YOUR INSTRUCTIONS:
Return verbatim the line containing "Image resolution: width=1456" together with all lines that follow it, through the end of the records.

INPUT:
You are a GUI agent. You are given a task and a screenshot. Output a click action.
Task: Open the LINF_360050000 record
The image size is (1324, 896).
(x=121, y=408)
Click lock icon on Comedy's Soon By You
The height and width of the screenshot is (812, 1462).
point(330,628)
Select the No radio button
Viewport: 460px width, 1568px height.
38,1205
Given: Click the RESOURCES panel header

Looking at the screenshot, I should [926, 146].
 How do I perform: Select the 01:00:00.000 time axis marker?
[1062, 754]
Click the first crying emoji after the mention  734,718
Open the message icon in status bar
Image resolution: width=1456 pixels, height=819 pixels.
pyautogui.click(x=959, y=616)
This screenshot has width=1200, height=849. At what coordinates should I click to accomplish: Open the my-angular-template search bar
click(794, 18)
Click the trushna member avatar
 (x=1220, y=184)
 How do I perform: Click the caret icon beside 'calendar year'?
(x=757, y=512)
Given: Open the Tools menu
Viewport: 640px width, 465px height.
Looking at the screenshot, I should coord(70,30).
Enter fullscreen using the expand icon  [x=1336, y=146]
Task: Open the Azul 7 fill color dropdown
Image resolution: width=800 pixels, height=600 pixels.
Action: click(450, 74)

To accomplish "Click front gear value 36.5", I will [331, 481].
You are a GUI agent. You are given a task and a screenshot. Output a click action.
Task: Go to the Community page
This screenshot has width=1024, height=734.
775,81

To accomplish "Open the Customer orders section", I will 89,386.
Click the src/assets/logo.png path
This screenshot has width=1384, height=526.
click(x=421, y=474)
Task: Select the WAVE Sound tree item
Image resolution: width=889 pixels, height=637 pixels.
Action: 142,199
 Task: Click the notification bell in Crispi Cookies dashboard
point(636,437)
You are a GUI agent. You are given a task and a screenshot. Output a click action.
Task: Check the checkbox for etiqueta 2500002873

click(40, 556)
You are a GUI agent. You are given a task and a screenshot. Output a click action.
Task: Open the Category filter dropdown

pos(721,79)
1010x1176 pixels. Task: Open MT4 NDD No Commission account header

SOLUTION FOR THIS TASK:
Image resolution: width=1456 pixels, height=819 pixels.
pyautogui.click(x=959, y=616)
This screenshot has width=1200, height=849. At what coordinates should I click to accomplish: Open the my-angular-template search bar
click(794, 18)
Click the trushna member avatar
 (x=1220, y=184)
 How do I perform: Click the caret icon beside 'calendar year'?
(x=757, y=512)
Given: Open the Tools menu
Viewport: 640px width, 465px height.
Looking at the screenshot, I should coord(70,30).
Enter fullscreen using the expand icon  [x=1336, y=146]
Task: Open the Azul 7 fill color dropdown
Image resolution: width=800 pixels, height=600 pixels.
Action: click(450, 74)

To accomplish "Click front gear value 36.5", I will [331, 481].
You are a GUI agent. You are given a task and a screenshot. Output a click action.
Task: Go to the Community page
This screenshot has width=1024, height=734.
775,81

To accomplish "Open the Customer orders section", I will 89,386.
Click the src/assets/logo.png path
This screenshot has width=1384, height=526.
click(x=421, y=474)
Task: Select the WAVE Sound tree item
Image resolution: width=889 pixels, height=637 pixels.
Action: 142,199
 Task: Click the notification bell in Crispi Cookies dashboard
point(636,437)
You are a GUI agent. You are given a task and a screenshot. Output a click action.
Task: Check the checkbox for etiqueta 2500002873

click(40, 556)
You are a GUI agent. You are given a task and a screenshot. Output a click action.
Task: Open the Category filter dropdown

pos(721,79)
1010x1176 pixels. Task: Open MT4 NDD No Commission account header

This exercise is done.